Validator Key Permissioning

Overview

One of the permissioning requirements is that the validator network be able to limit the nodes that are able to connect to it. The permissioning rules determine the roles a connection is able to play on the network. The roles control the types of messages that can be sent and received over a given connection. The entities acting in the different roles will be referred to as requesters below.

Validators are able to determine whether messages delivered to them should be handled or dropped based on a set of role and identities stored within the Identity namespace. Each requester will be identified by the public key derived from their identity signing key. Permission verifiers examine incoming messages against the policy and the current configuration and either permit, drop, or respond with an error. In certain cases, the connection will be forcibly closed – for example: if a node is not allowed to connect to the validator network.

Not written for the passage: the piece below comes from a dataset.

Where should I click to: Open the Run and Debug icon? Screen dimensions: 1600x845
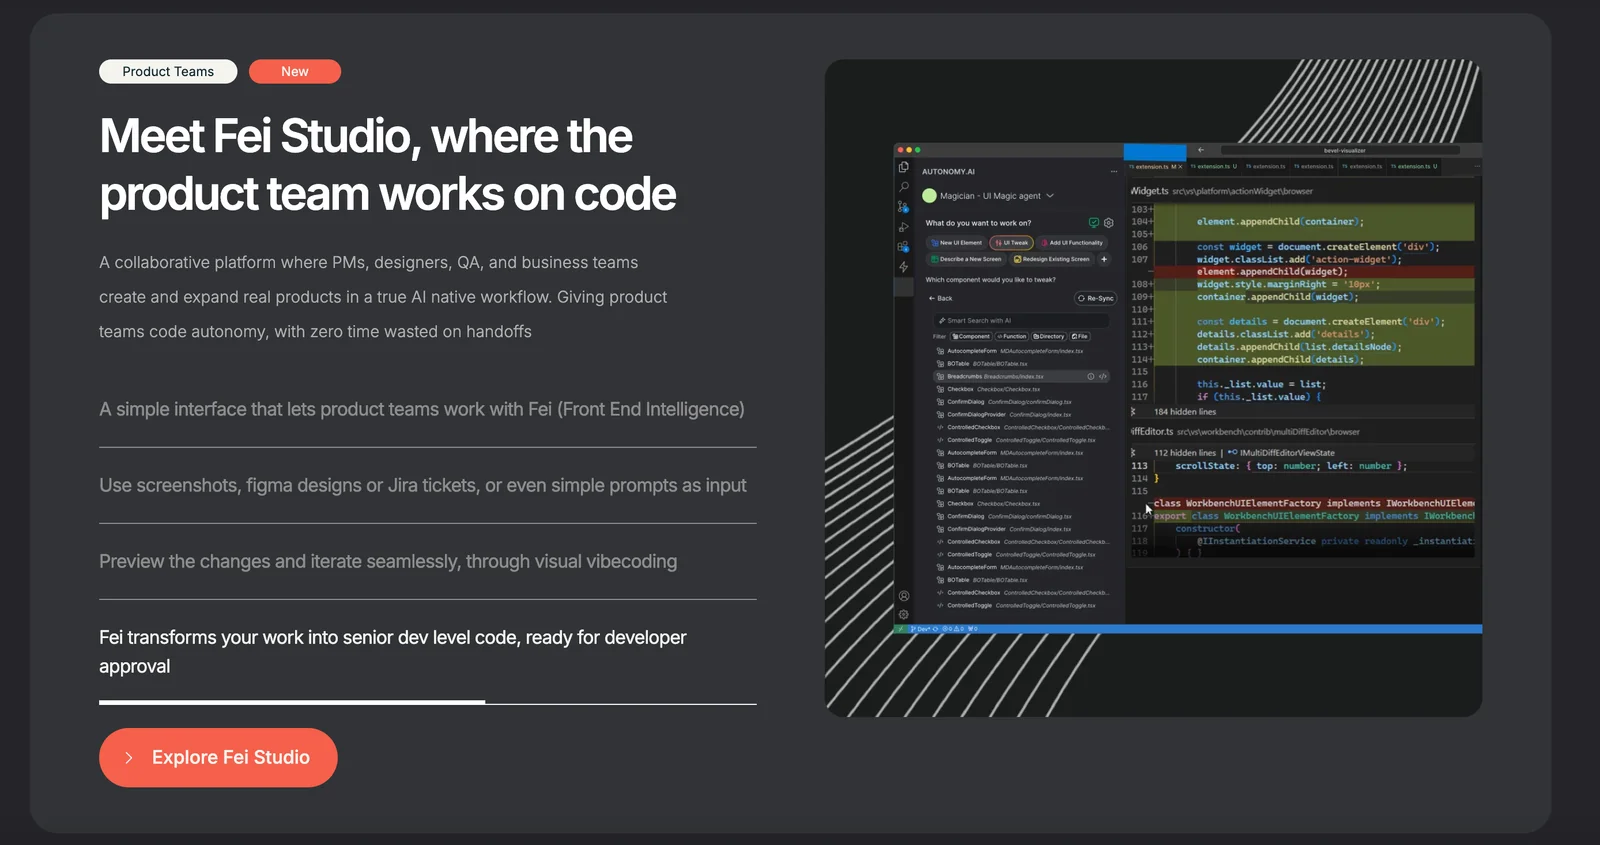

This on-chain approach allows the whole network to change its policies at the same time while the network is live, instead of relying on a startup configuration.

Configuring Authorization

The Identity namespace stores roles as key-value pairs, where the key is a role name and the value is a policy. Validator network permissioning roles use the following pattern:

network[.SUB_ROLE] = POLICY_NAME

where network is the name of the role to be used for validator network permissioning. POLICY_NAME refers to the name of a policy that is set in the Identity namespace. The policy defines the public keys that are allowed to participate in that role. The policy is made up of PERMIT_KEY and DENY_KEY rules and is evaluated in order. If the public key is denied, the connection will be rejected. For more information, please look at the Identity Transaction Family.

Like above, run the following command to set the role for network to permit all:

$ sawtooth identity role create network policy_1

To see the role in state, run the following command:

$ sawtooth identity role list
network: policy_1

Network Roles

The following is the suggested high-level role for on-chain validator network permissioning.

network
If a validator receives a peer request from a node whose public key is not permitted by the policy, the message will be dropped, an AuthorizationViolation will be returned, and the connection will be closed.

This role is checked by the permission verifier when the following messages are received:

  • GossipMessage
  • GetPeersRequest
  • PeerRegisterRequest
  • PeerUnregisterRequest
  • GossipBlockRequest
  • GossipBlockResponse
  • GossipBatchByBatchIdRequest
  • GossipBatchByTransactionIdRequest
  • GossipBatchResponse
  • GossipPeersRequest
  • GossipPeersResponse
network.consensus
If a validator receives a GossipMessage that contains a new block published by a node whose public key is not permitted by the policy, the message will be dropped, an AuthorizationViolation will be returned, and the connection will be closed.

In the future, other sub-roles can be added to further restrict access to specific functions of the role. For example network.gossip could control who is allowed to send gossip messages.